**WHAT THIS TASK INVOLVES**
Reproduce the items below word for word, from the first line through the line containing "click(274, 406)".

**RECORDS SHOWN**
-.-.-
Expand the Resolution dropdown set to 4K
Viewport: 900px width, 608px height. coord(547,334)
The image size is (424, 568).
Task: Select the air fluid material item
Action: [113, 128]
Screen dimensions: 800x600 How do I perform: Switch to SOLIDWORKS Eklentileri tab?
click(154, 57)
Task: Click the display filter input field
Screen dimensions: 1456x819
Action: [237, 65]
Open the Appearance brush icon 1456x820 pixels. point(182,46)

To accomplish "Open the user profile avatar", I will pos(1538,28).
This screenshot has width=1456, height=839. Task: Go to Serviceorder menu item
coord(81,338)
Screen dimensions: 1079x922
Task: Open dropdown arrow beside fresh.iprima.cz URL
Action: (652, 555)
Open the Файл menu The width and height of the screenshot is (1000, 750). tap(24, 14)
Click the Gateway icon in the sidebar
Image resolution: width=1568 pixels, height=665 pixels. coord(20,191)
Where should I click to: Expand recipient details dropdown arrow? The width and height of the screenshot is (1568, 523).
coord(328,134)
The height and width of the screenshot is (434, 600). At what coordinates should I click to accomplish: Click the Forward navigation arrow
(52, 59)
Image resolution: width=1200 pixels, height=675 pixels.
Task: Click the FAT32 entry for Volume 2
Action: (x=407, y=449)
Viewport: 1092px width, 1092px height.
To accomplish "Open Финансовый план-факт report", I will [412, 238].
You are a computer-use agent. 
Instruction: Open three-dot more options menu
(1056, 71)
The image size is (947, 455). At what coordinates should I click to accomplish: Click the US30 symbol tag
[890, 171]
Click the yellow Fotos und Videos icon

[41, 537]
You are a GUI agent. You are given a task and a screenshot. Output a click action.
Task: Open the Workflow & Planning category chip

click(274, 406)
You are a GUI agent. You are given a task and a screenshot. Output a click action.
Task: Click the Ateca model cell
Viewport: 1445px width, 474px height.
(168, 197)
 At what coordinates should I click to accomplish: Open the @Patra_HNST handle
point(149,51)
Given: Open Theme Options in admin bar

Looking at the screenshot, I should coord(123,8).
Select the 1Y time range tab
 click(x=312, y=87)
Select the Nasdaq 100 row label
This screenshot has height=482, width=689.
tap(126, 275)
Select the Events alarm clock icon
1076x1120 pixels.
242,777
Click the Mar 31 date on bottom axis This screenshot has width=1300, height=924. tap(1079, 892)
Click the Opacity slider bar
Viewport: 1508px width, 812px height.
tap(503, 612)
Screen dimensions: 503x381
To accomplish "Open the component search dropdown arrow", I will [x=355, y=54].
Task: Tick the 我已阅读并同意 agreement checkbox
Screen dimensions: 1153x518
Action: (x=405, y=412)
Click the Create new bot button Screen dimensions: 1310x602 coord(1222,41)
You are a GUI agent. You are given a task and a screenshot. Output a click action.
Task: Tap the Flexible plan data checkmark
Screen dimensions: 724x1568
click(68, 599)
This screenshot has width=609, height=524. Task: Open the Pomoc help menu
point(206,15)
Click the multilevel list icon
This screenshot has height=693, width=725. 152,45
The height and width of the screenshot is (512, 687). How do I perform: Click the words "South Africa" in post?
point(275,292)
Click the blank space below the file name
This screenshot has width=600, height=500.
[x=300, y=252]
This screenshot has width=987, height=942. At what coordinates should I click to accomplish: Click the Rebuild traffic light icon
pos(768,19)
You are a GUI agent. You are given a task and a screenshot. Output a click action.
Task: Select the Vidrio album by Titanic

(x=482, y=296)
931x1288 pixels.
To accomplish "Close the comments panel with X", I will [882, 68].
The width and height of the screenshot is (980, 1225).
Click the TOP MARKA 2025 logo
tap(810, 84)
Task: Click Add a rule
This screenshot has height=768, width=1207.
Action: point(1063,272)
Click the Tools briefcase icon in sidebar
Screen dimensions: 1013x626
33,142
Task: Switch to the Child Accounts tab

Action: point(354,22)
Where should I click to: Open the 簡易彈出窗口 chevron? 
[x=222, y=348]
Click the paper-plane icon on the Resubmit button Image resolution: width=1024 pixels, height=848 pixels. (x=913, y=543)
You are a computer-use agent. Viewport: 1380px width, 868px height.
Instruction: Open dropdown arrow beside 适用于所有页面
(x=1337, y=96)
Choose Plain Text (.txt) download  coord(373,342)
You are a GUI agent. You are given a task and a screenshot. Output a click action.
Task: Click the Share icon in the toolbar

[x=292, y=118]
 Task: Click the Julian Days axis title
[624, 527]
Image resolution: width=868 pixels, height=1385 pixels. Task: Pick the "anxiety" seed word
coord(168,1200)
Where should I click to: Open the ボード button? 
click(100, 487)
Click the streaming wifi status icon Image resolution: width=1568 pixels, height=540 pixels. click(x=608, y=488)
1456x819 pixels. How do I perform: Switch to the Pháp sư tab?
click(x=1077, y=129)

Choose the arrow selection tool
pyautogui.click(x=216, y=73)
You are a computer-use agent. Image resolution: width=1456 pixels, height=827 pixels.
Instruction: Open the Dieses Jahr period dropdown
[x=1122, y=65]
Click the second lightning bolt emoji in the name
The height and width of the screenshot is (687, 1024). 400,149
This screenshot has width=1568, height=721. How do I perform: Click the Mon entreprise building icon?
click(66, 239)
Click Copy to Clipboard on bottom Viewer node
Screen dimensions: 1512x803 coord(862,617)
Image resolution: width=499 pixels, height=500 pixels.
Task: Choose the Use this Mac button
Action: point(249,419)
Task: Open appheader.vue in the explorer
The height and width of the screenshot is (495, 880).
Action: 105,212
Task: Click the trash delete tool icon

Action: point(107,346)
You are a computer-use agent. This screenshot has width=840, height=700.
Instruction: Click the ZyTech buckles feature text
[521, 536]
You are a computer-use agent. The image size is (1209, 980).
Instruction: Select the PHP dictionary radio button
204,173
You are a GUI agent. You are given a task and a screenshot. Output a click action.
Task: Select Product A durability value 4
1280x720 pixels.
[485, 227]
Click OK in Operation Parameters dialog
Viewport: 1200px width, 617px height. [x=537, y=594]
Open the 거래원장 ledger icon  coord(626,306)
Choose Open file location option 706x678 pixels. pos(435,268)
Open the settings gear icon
-.-.-
**COMPLETED TASK**
Expand the Resolution dropdown set to 4K
Viewport: 900px width, 608px height. coord(547,334)
The image size is (424, 568).
Task: Select the air fluid material item
Action: [113, 128]
Screen dimensions: 800x600 How do I perform: Switch to SOLIDWORKS Eklentileri tab?
click(154, 57)
Task: Click the display filter input field
Screen dimensions: 1456x819
Action: [237, 65]
Open the Appearance brush icon 1456x820 pixels. point(182,46)

To accomplish "Open the user profile avatar", I will pos(1538,28).
This screenshot has width=1456, height=839. Task: Go to Serviceorder menu item
coord(81,338)
Screen dimensions: 1079x922
Task: Open dropdown arrow beside fresh.iprima.cz URL
Action: (652, 555)
Open the Файл menu The width and height of the screenshot is (1000, 750). tap(24, 14)
Click the Gateway icon in the sidebar
Image resolution: width=1568 pixels, height=665 pixels. coord(20,191)
Where should I click to: Expand recipient details dropdown arrow? The width and height of the screenshot is (1568, 523).
coord(328,134)
The height and width of the screenshot is (434, 600). At what coordinates should I click to accomplish: Click the Forward navigation arrow
(52, 59)
Image resolution: width=1200 pixels, height=675 pixels.
Task: Click the FAT32 entry for Volume 2
Action: (x=407, y=449)
Viewport: 1092px width, 1092px height.
To accomplish "Open Финансовый план-факт report", I will [412, 238].
You are a computer-use agent. 
Instruction: Open three-dot more options menu
(1056, 71)
The image size is (947, 455). At what coordinates should I click to accomplish: Click the US30 symbol tag
[890, 171]
Click the yellow Fotos und Videos icon

[41, 537]
You are a GUI agent. You are given a task and a screenshot. Output a click action.
Task: Open the Workflow & Planning category chip

click(274, 406)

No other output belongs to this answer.